El llamado hoy "turismo de montaña" exige, sin embargo, unas mínimas condiciones físicas para enfrentarse a todas las vicisitudes y sorpresas que nos puede deparar el intentar una ascensión sin las precauciones debidas, siendo obligado por parte del viajero una preparación física previa básica, una material adecuado, el diseño de una ruta accesible y el conocimiento de los peligros que entraña para nuestra salud la ascensión a un pico montañoso sin las debidas precauciones.
De los problemas médicos en cota alta el más conocido por su frecuencia de aparición es el llamado "mal de altura" o "mal de montaña", que refleja la mala adaptación de nuestro organismo a la altitud más allá de determinados límites y que afecta sobre todo al turista medio que debe afrontar este síndrome salvando situaciones para las que habitualmente no está preparado: disminución de oxígeno, disminución de la temperatura y deshidratación.
Un individuo sano, fumador moderado, no anémico y con una forma física aceptable, tolera bien las altitudes inferiores a los 2.500 metros porque a esta altura y con tiempo apacible puede mantener una oxigenación aceptable sin apenas realizar esfuerzos compensatorios de su organismo, con una mínima hiperventilación y moderada taquicardia.
A partir de los 3.000 metros y si la forma física de nuestro viajero alpinista es limitada, los trastornos de adaptación al déficit de oxigenación de la sangre comienzan a deteriorar la respuesta de nuestro organismo y podemos asistir a complicaciones graves: se precisa de mayor esfuerzo muscular, aumenta la frecuencia respiratoria (hasta 7-8 veces) y la de los latidos cardíacos, con el consiguiente consumo de energía; la tensión arterial también se ve afectada y llaga a subir a valores de 180-200 mmHg en su componente sistólico.
Cada 100 metros de ascenso se estima que desciende la temperatura ambiente unos 0,7ºC lo que significa que cada 1.000 m de ascensión deberemos de soportar bajadas de temperatura de 7ºC desencadenando en nuestro organismo una serie de reacciones reflejas destinadas a hacer afluir mayor calor al eje corazón-cerebro en detrimento de mantener la temperatura en los miembros superiores e inferiores: comienzan a iniciarse problemas de circulación sanguínea en zonas periféricas de los dedos, con lesiones iniciales de congelación progresiva.

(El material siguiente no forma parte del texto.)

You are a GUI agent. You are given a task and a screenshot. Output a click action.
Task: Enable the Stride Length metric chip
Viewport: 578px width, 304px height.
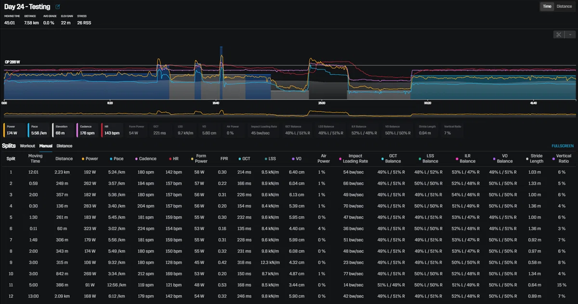429,130
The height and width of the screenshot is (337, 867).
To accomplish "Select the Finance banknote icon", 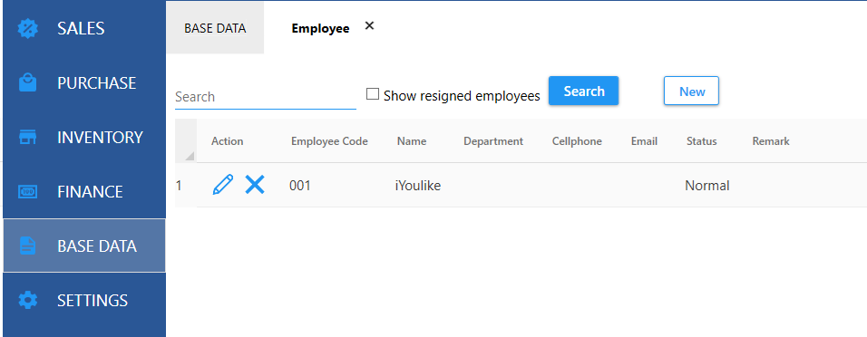I will pos(27,192).
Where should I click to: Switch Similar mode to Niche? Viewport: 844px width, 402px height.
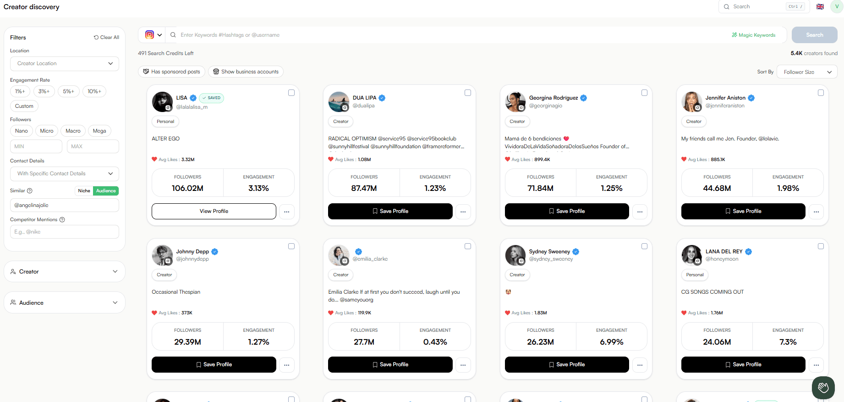pyautogui.click(x=84, y=191)
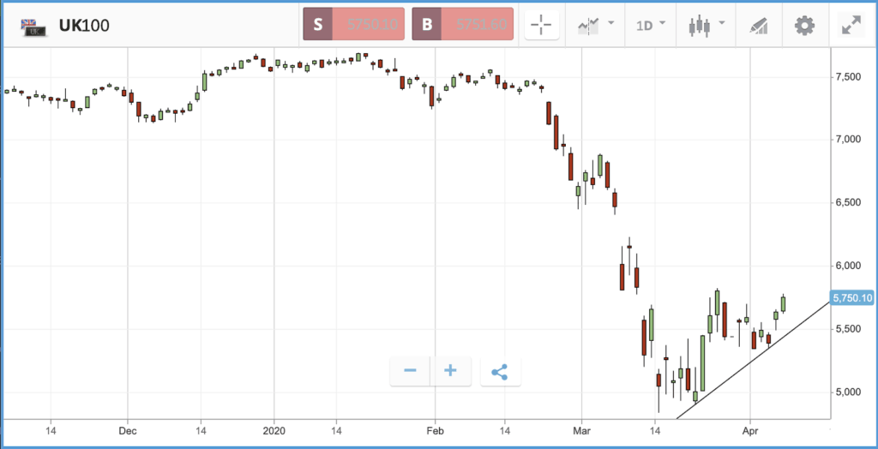Expand the compare indicator dropdown arrow
Image resolution: width=878 pixels, height=449 pixels.
click(610, 23)
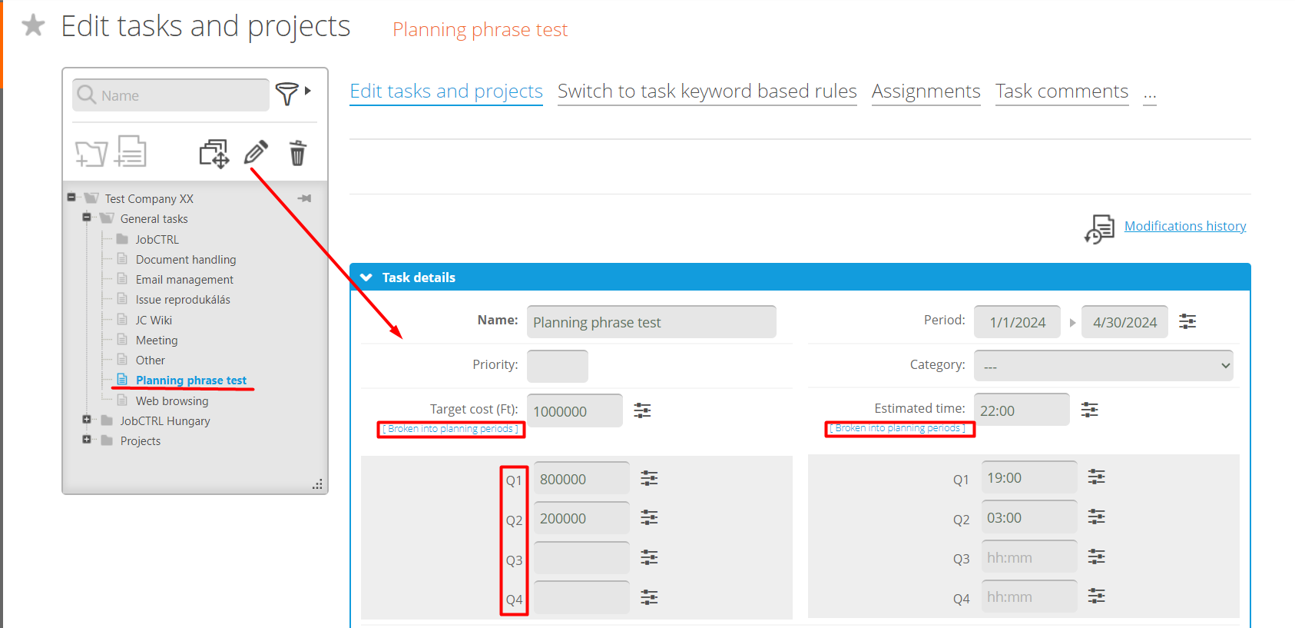Switch to the Assignments tab

(926, 91)
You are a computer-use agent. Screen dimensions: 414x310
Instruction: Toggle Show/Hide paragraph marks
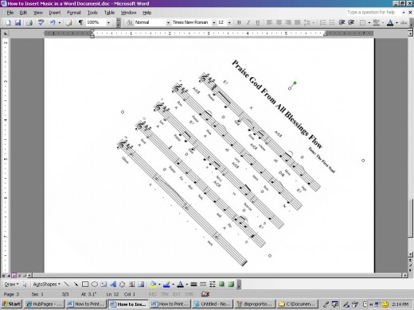pyautogui.click(x=80, y=22)
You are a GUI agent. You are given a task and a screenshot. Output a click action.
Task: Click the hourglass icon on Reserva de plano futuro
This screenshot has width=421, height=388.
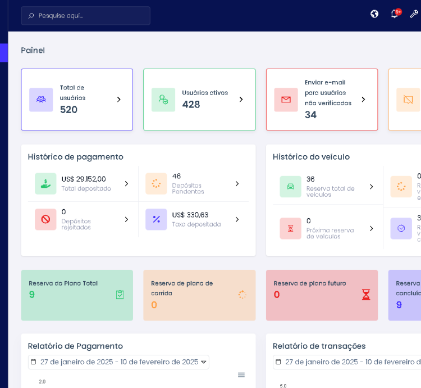point(366,295)
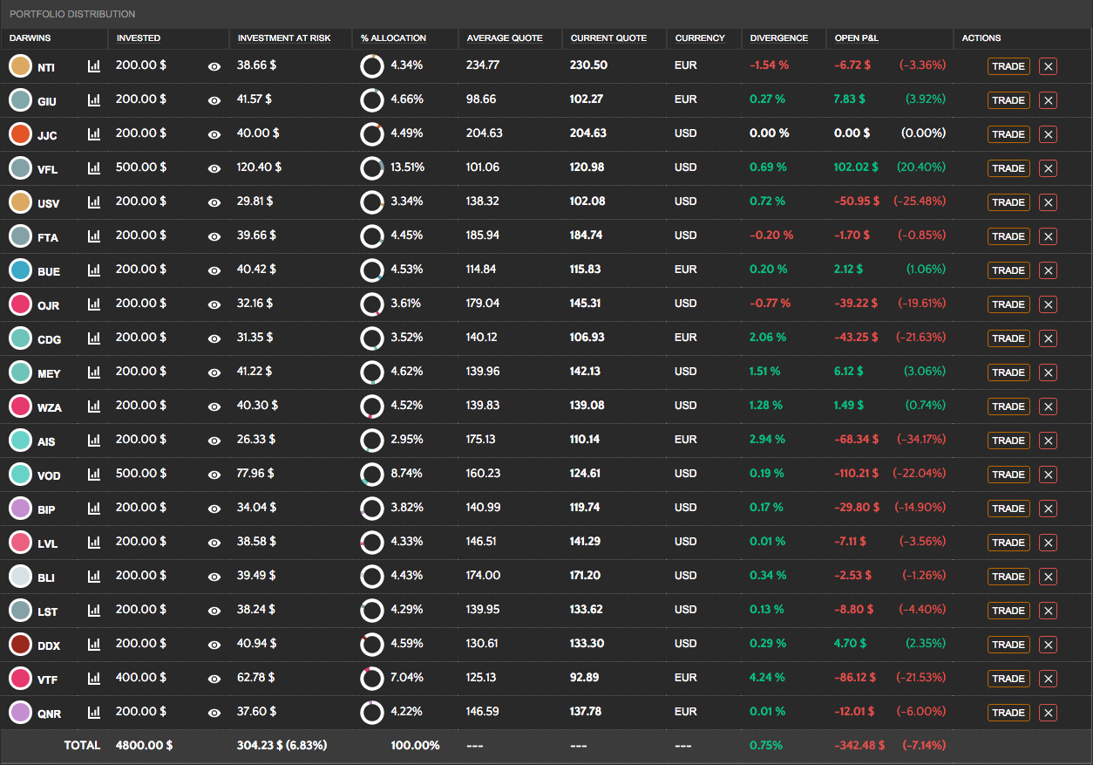The image size is (1093, 765).
Task: Toggle the eye icon for GIU
Action: point(214,100)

A mayor altitud, mayor pérdida de calor, escalofríos y calambres musculares.
El aire seco de la montaña, la falta de abastecimiento de agua más allá de una determinada cota, la sudoración fácil por cansancio crean las premisas de deshidratación que puede ser dramática al incidir principalmente en la reserva energética y en la capacidad para regular el esfuerzo. De esta forma se pasa del esfuerzo útil a la fatiga. Cuando la pérdida de agua corporal afecta al 4-6 % del peso corporal la deshidratación es ya tan importante que puede comprometer la conciencia y la vida.
Los síntomas típicos pues del "mal de altura" y una vez desbordados los mecanismos de adaptación a la altitud, se presentan en forma de náuseas, somnolencia, palidez de piel con sudor frío, taquicardia y fatiga respiratoria.
El "té de coca" es una bebida comúnmente ofrecida a los turistas que sobrepasan las cotas de los 3.000 metros teniendo esta bebida una mera justificación farmacológica: es analgésica, bradicardizante, provoca euforia y modera la respiración mejorando la sensación subjetiva de cansancio.
En cualquiera caso y para evitar la fisiopatología del mal de altura y sus desencadenantes, es fundamental un buen plan de viaje además de una mínima preparación física y consejo médico antes de la partida a estos apasionantes viajes.
*Dr. José Sánchez Espinosa
Jefe de Unidad de Urgencias Hospital de Hellín (Albacete-España)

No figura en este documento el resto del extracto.